A Renault Captur crossover SUV

A state-funded research body has claimed high sales of SUVs are making “a mockery” of UK policy and risking the UK transport sector’s ambition to meet European Union emissions targets.

The UK Energy Research Council says emissions from new cars have been increasing rather than declining as a result of SUVs outselling electric cars by 37 to one in the UK.

Professor Jillian Anable, co-director of the UKERC, said government must immediately “start to phase out the most polluting vehicles”.

“It is time to enact a strong set of regulations to transform the entire car market towards ultra-low carbon, rather than focusing solely on the uptake of electric vehicles,” she said.

It said the VED scheme’s imposition of expensive first registration fee VED on higher emissions cars is “useless” because PCP finance allows buyers to wrap the tax into their monthly payments.

The UKERC, which is backed by the government funding agency UK Research And Innovation, pointed out that SUV sales accounted for 21.2% of the UK’s new car market in 2018, up from 13.5% in 2015.
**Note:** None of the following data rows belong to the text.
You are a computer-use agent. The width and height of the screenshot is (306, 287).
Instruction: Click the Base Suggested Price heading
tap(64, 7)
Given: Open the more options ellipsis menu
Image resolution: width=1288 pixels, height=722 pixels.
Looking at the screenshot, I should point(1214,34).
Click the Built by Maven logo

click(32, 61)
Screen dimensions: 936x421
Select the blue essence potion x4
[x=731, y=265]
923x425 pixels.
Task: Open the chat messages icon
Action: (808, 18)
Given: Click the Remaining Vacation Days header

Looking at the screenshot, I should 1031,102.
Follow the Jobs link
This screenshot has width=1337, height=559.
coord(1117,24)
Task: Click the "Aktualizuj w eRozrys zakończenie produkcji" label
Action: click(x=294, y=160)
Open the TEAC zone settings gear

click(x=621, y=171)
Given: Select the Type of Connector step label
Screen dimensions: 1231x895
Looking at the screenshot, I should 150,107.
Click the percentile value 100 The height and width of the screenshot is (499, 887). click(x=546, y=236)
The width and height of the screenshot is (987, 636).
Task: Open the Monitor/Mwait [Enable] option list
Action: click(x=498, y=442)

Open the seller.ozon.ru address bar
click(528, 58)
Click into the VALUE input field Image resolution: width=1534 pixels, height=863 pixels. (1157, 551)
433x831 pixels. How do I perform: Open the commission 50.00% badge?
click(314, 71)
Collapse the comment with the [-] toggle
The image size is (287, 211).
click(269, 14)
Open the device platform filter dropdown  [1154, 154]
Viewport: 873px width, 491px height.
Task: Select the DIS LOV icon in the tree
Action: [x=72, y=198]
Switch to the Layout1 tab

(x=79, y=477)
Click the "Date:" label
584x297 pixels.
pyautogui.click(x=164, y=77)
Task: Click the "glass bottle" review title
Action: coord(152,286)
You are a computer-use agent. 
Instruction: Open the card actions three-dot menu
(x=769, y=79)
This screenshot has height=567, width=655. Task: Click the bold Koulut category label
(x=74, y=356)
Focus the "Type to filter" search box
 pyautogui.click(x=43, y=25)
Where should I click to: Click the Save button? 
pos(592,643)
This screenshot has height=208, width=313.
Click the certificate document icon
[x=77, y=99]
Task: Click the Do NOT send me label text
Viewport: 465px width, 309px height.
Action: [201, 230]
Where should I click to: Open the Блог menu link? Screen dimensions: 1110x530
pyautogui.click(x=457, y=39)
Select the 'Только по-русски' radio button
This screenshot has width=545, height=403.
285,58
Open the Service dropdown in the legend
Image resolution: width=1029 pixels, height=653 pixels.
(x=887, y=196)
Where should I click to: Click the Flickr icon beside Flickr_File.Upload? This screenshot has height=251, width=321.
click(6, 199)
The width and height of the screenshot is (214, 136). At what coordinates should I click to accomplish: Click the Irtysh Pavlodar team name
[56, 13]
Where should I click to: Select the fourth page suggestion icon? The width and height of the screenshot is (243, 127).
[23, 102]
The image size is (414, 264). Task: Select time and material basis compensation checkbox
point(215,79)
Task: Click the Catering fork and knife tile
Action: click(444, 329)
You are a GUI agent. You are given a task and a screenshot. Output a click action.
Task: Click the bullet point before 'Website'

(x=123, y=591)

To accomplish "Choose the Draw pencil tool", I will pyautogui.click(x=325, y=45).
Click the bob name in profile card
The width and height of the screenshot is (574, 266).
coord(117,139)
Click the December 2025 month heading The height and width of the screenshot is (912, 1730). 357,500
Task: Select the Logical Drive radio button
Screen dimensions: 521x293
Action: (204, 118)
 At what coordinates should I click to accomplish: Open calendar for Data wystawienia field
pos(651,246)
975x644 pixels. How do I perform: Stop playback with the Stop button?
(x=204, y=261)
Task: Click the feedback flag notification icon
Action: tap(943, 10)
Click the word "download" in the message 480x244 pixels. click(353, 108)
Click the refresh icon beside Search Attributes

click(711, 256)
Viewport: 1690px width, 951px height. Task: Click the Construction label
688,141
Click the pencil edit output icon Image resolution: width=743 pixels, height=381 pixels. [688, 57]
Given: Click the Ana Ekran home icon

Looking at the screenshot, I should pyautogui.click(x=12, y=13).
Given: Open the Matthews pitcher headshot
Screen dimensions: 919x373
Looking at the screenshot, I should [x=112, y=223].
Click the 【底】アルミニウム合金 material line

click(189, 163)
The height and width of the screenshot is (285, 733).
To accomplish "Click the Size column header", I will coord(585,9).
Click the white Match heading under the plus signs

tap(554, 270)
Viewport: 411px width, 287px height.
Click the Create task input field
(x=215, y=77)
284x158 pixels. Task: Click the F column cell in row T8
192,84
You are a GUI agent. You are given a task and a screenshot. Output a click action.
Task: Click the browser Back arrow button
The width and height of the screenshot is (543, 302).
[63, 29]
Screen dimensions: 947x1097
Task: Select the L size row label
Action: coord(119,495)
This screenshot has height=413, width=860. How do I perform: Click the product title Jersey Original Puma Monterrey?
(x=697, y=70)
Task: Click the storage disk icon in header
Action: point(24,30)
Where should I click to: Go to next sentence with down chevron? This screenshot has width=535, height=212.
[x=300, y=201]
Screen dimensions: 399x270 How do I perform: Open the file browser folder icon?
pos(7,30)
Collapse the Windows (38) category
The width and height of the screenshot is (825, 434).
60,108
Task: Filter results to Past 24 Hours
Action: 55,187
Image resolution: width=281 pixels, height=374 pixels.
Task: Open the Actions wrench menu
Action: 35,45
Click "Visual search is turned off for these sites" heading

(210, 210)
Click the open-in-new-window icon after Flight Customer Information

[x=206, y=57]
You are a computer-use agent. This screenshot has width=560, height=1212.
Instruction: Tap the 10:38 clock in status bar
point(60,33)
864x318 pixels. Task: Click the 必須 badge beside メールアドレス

“SUVs are larger and heavier than a standard car, emitting about a quarter more CO2 than a medium-size car and nearly four times more than a medium-sized battery electric vehicle,” it said.

“Assuming the majority of these SUVs will be on UK roads for at least a decade, it is estimated the extra cumulative emissions to total around 8.2 million tons of CO2.”

However manufacturer data shows that the majority of SUVs sold are ‘crossover’ SUVs with the same kind of two-wheel drive powertrains as common hatchbacks, rather than all-wheel drive systems that increase vehicle weight, fuel consumption and emissions.

In its paper, the UKERC pointed out that battery electric vehicles are less than 1% of the UK car market currently.

It is less than a decade since the UK launches of the first generation electric cars - Mitsubishi iMiev in 2010, Nissan Leaf in 2011 and Renault Zoe in 2013 – and their attraction to mainstream motorists was lacking given the price premium required, limited charging facilities and useable range of less than 80 miles between charges.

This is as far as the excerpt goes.